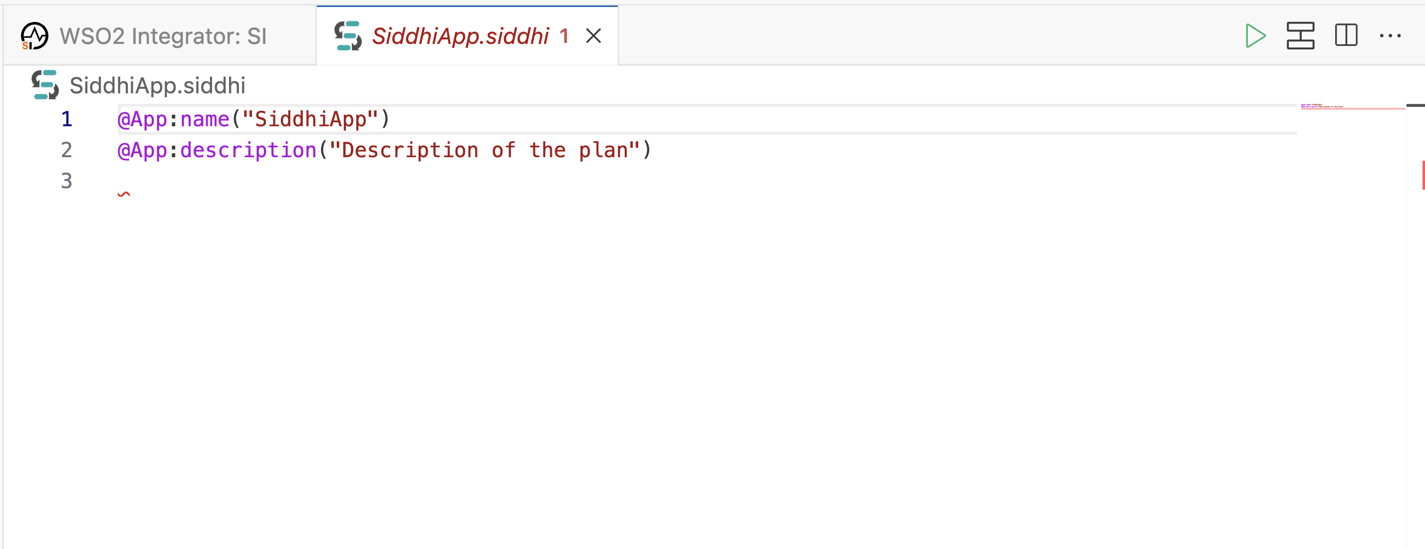Click line number 2 in the gutter
Image resolution: width=1425 pixels, height=549 pixels.
[66, 150]
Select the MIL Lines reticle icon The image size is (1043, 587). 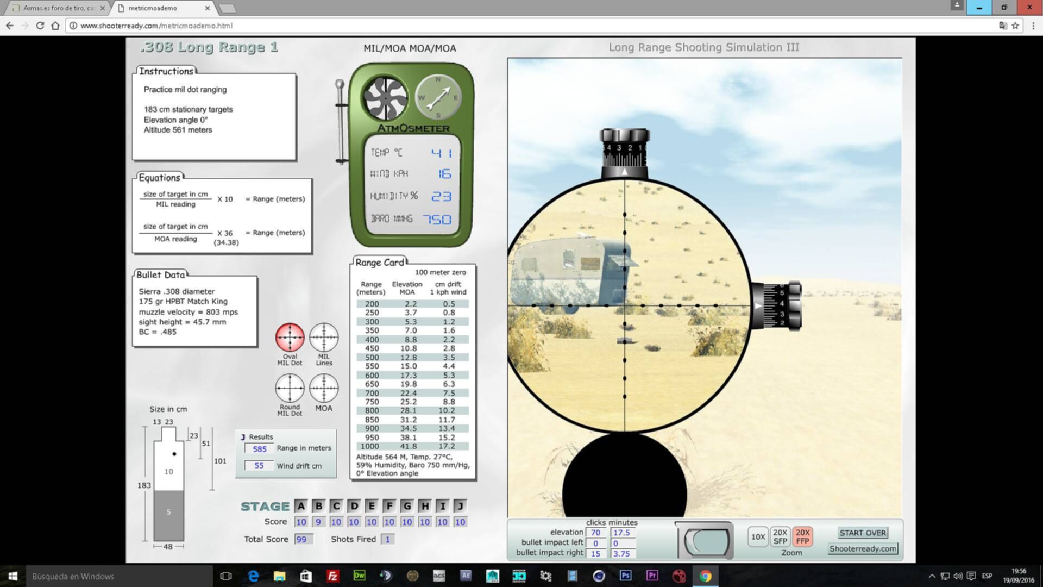[324, 337]
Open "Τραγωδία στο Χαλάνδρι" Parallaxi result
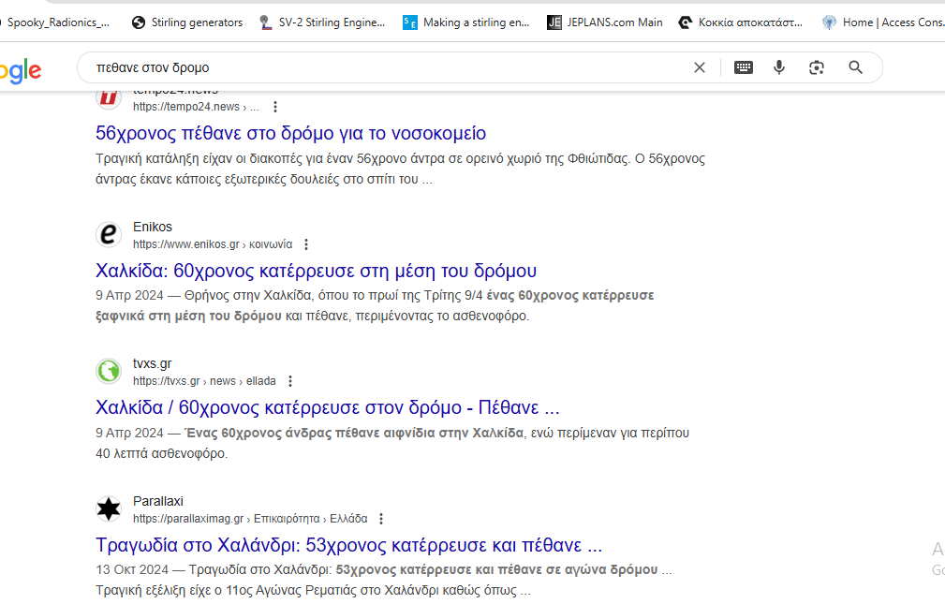 click(x=348, y=545)
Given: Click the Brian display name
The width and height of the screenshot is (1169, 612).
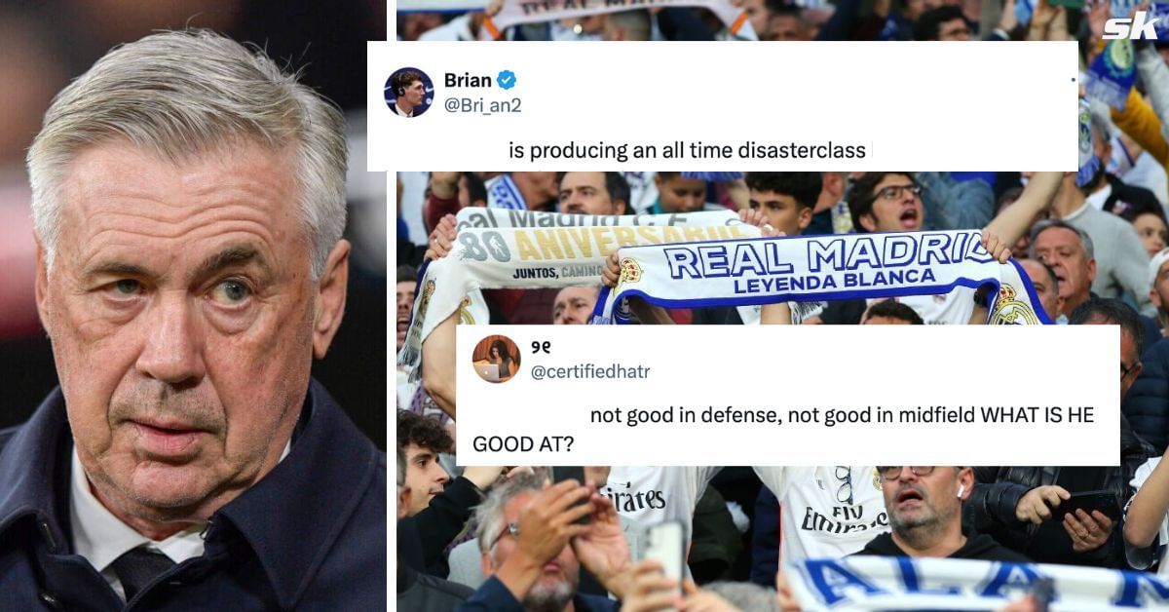Looking at the screenshot, I should click(x=468, y=80).
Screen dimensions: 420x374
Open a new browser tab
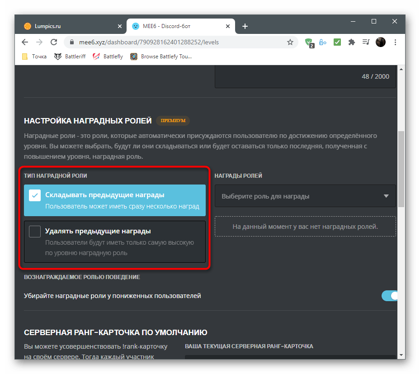tap(245, 26)
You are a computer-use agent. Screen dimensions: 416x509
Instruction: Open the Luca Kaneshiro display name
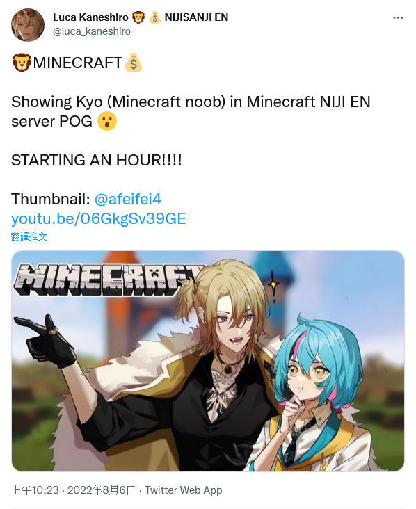(90, 17)
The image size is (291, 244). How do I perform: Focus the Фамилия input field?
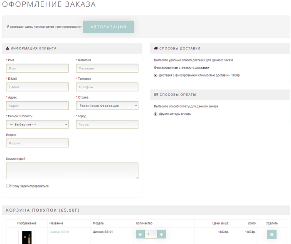point(107,68)
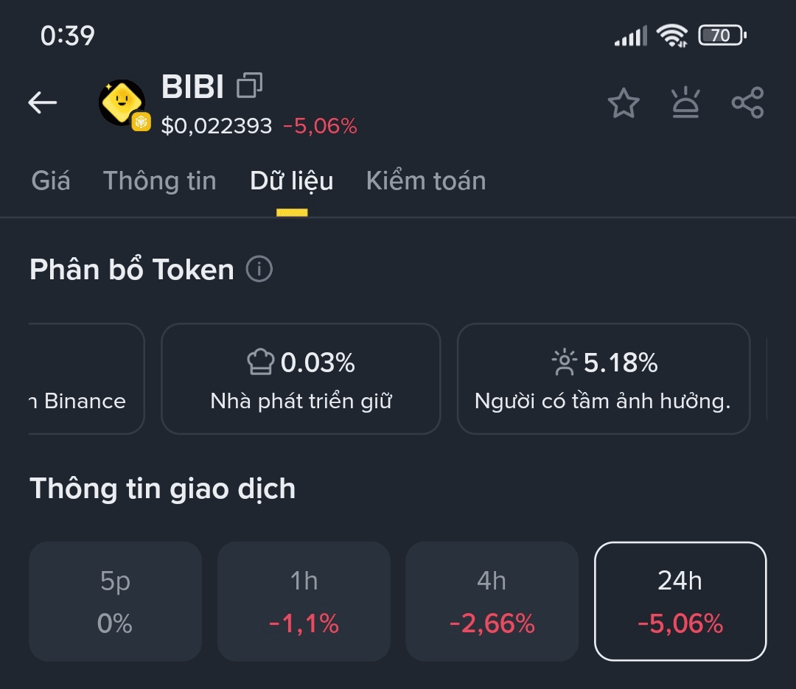This screenshot has width=796, height=689.
Task: Tap the share icon
Action: (x=747, y=103)
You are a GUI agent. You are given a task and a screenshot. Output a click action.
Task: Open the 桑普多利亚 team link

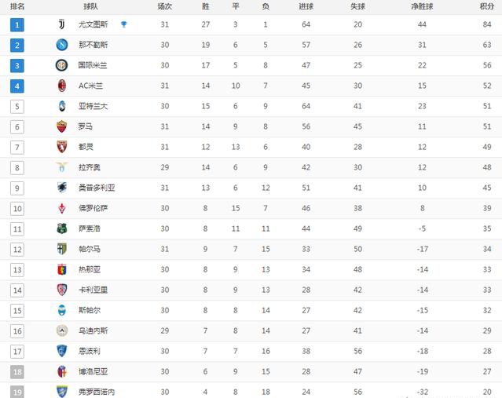click(x=97, y=188)
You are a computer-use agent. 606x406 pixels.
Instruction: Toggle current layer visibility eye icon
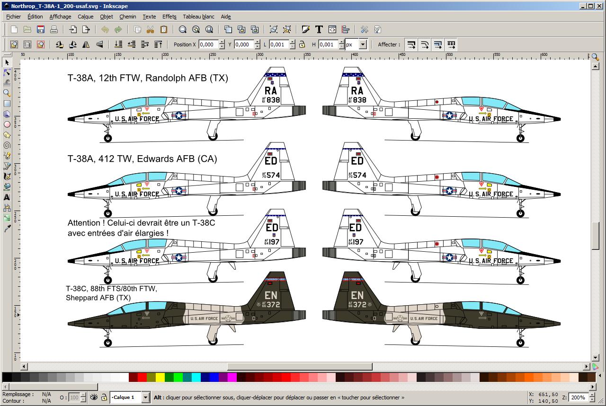pos(94,397)
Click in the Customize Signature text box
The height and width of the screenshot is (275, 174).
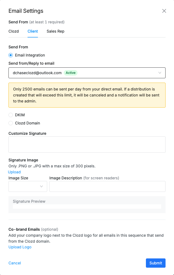(87, 145)
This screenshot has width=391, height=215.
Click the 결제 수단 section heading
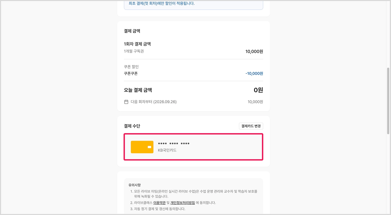[x=132, y=126]
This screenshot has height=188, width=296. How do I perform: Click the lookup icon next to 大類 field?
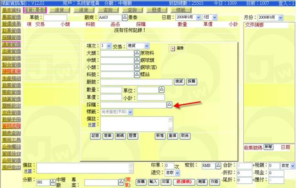tap(138, 53)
——
Goal of the exercise: Can you recast the lines between the one holding "Given: Click the Brian display name" and the one holding "tap(245, 26)", inclusive, as a Markdown table with the columns Row and Text, leaving out any blank lines and the pictures?

The result:
| Row | Text |
|---|---|
| 1 | Given: Click the Brian display name |
| 2 | The width and height of the screenshot is (1169, 612). |
| 3 | Looking at the screenshot, I should click(x=468, y=80). |
| 4 | Screen dimensions: 420x374 |
| 5 | Open a new browser tab |
| 6 | tap(245, 26) |